## WHAT YOU SHOULD DO
The answer is every record that follows, printed exactly.

Collected data entries:
______

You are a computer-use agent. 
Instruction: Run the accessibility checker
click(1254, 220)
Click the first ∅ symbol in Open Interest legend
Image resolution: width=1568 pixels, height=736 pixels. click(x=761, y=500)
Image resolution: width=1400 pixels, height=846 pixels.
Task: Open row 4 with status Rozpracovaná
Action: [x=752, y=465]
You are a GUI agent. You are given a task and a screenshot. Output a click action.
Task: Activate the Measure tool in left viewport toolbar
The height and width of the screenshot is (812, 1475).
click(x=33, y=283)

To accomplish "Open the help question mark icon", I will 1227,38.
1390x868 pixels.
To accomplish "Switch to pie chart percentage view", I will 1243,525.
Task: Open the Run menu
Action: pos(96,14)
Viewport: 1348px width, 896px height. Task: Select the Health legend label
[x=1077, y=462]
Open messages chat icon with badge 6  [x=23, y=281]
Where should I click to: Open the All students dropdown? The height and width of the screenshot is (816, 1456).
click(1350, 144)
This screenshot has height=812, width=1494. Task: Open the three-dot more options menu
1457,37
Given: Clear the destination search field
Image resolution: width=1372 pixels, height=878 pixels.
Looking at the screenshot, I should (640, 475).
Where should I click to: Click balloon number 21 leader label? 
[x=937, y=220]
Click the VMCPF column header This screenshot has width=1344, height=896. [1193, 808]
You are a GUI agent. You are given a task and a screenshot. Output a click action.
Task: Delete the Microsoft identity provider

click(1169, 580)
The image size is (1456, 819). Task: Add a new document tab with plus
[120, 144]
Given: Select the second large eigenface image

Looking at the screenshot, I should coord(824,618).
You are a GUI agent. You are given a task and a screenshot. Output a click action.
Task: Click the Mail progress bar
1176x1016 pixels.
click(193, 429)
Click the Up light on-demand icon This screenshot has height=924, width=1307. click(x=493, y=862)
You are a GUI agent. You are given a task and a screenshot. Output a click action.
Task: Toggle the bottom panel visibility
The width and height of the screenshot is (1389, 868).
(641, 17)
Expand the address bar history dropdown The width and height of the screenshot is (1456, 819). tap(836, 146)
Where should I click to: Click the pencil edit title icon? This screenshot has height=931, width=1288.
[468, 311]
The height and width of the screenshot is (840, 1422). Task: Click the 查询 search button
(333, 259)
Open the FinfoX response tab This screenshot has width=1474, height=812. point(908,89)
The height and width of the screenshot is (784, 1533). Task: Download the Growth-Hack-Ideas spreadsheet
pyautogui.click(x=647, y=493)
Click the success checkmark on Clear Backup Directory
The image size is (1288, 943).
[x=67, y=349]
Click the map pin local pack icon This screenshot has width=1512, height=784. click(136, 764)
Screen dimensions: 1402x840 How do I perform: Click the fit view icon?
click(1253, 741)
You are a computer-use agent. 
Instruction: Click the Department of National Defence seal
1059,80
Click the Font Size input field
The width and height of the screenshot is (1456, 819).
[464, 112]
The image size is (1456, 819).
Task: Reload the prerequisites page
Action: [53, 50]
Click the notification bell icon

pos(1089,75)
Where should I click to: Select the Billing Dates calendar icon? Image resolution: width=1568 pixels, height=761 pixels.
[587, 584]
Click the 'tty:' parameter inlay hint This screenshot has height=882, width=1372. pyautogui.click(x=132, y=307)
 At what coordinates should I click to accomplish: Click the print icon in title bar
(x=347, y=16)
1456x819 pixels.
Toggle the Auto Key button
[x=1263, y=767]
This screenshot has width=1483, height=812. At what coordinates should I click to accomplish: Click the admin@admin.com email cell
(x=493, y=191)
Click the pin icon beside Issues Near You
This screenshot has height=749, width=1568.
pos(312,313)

______

## RESPONSE TO THIS TASK
You are a computer-use agent. 
Instruction: Run the accessibility checker
click(1254, 220)
Click the first ∅ symbol in Open Interest legend
Image resolution: width=1568 pixels, height=736 pixels. click(x=761, y=500)
Image resolution: width=1400 pixels, height=846 pixels.
Task: Open row 4 with status Rozpracovaná
Action: [x=752, y=465]
You are a GUI agent. You are given a task and a screenshot. Output a click action.
Task: Activate the Measure tool in left viewport toolbar
The height and width of the screenshot is (812, 1475).
click(x=33, y=283)

To accomplish "Open the help question mark icon", I will 1227,38.
1390x868 pixels.
To accomplish "Switch to pie chart percentage view", I will 1243,525.
Task: Open the Run menu
Action: pos(96,14)
Viewport: 1348px width, 896px height. Task: Select the Health legend label
[x=1077, y=462]
Open messages chat icon with badge 6  [x=23, y=281]
Where should I click to: Open the All students dropdown? The height and width of the screenshot is (816, 1456).
click(1350, 144)
This screenshot has height=812, width=1494. Task: Open the three-dot more options menu
1457,37
Given: Clear the destination search field
Image resolution: width=1372 pixels, height=878 pixels.
Looking at the screenshot, I should (640, 475).
Where should I click to: Click balloon number 21 leader label? 
[x=937, y=220]
Click the VMCPF column header This screenshot has width=1344, height=896. [1193, 808]
You are a GUI agent. You are given a task and a screenshot. Output a click action.
Task: Delete the Microsoft identity provider

click(1169, 580)
The image size is (1456, 819). Task: Add a new document tab with plus
[120, 144]
Given: Select the second large eigenface image

Looking at the screenshot, I should coord(824,618).
You are a GUI agent. You are given a task and a screenshot. Output a click action.
Task: Click the Mail progress bar
1176x1016 pixels.
click(193, 429)
Click the Up light on-demand icon This screenshot has height=924, width=1307. click(x=493, y=862)
You are a GUI agent. You are given a task and a screenshot. Output a click action.
Task: Toggle the bottom panel visibility
The width and height of the screenshot is (1389, 868).
(641, 17)
Expand the address bar history dropdown The width and height of the screenshot is (1456, 819). tap(836, 146)
Where should I click to: Click the pencil edit title icon? This screenshot has height=931, width=1288.
[468, 311]
The height and width of the screenshot is (840, 1422). Task: Click the 查询 search button
(333, 259)
Open the FinfoX response tab This screenshot has width=1474, height=812. point(908,89)
The height and width of the screenshot is (784, 1533). Task: Download the Growth-Hack-Ideas spreadsheet
pyautogui.click(x=647, y=493)
Click the success checkmark on Clear Backup Directory
The image size is (1288, 943).
[x=67, y=349]
Click the map pin local pack icon This screenshot has width=1512, height=784. click(136, 764)
Screen dimensions: 1402x840 How do I perform: Click the fit view icon?
click(1253, 741)
You are a computer-use agent. 
Instruction: Click the Department of National Defence seal
1059,80
Click the Font Size input field
The width and height of the screenshot is (1456, 819).
[464, 112]
The image size is (1456, 819).
Task: Reload the prerequisites page
Action: [53, 50]
Click the notification bell icon

pos(1089,75)
Where should I click to: Select the Billing Dates calendar icon? Image resolution: width=1568 pixels, height=761 pixels.
[587, 584]
Click the 'tty:' parameter inlay hint This screenshot has height=882, width=1372. pyautogui.click(x=132, y=307)
 At what coordinates should I click to accomplish: Click the print icon in title bar
(x=347, y=16)
1456x819 pixels.
Toggle the Auto Key button
[x=1263, y=767]
This screenshot has width=1483, height=812. At what coordinates should I click to accomplish: Click the admin@admin.com email cell
(x=493, y=191)
Click the pin icon beside Issues Near You
This screenshot has height=749, width=1568.
pos(312,313)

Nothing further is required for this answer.